Base webdriver exception.
"""
def __init__(self, msg=None, screen=None, stacktrace=None):
self.msg = msg
self.screen = screen
self.stacktrace = stacktrace
def __str__(self):
exception_msg = "Message: %s\n" % self.msg
if self.screen is not None:
exception_msg += "Screenshot: available via screen\n"
if self.stacktrace is not None:
stacktrace = "\n".join(self.stacktrace)
exception_msg += "Stacktrace:\n%s" % stacktrace
return exception_msg
其余错误类均为WebDriverException的子类或者子类的子类。。

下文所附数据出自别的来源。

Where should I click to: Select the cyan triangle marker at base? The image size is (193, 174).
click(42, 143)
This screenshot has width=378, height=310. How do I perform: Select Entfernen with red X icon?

。
三、webdriver目录
__init__.py标注了部分可以直接导入的模块,涉及大部分模块均差不多,这里以chrome做记录以及common的操作模块
from .firefox.webdriver import WebDriver as Firefox # noqa
from .firefox.firefox_profile import FirefoxProfile # noqa
from .firefox.options import Options as FirefoxOptions # noqa
from .chrome.webdriver import WebDriver as Chrome # noqa
from .chrome.options import Options as ChromeOptions # noqa
from .ie.webdriver import WebDriver as Ie # noqa
from .ie.options import Options as IeOptions # noqa
from .edge.webdriver import WebDriver as Edge # noqa
from .opera.webdriver import WebDriver as Opera # noqa
from .safari.webdriver import WebDriver as Safari # noqa
from .blackberry.webdriver import WebDriver as BlackBerry # noqa
from .phantomjs.webdriver import WebDriver as PhantomJS # noqa
from .android.webdriver import WebDriver as Android # noqa
from .webkitgtk.webdriver import WebDriver as WebKitGTK # noqa
from .webkitgtk.options import Options as WebKitGTKOptions # noqa
from .remote.webdriver import WebDriver as Remote # noqa
from .common.desired_capabilities import DesiredCapabilities # noqa
from .common.action_chains import ActionChains # noqa
from .common.touch_actions import TouchActions # noqa
from .common.proxy import Proxy # noqa
chrome文件夹下包含五个文件
1.webdriver
用于控制浏览器并进行对应操作,创建时继承大类为RemoteWebDriver,该库后续进行介绍,默认参数有以下:
- executable_path - 可执行文件的路径。如果使用默认值,则假定可执行文件位于$PATH中
- port - 希望服务运行的端口,如果设置为0,将找到一个空闲端口。
- options - 接受chrome支持的选项设置
- service_args - 要传递给驱动服务的参数列表
- desired_capabilities - 仅具有非浏览器特定功能的字典对象,例如"proxy"或"loggingPref"。
- service_log_path - 日志目录
- chrome_options - 已经被弃用,目前使用options
if chrome_options:
warnings.warn('use options instead of chrome_options',
DeprecationWarning, stacklevel=2)
options = chrome_options
- keep_alive - 是否配置ChromeRemoteConnection使用HTTP保持连接。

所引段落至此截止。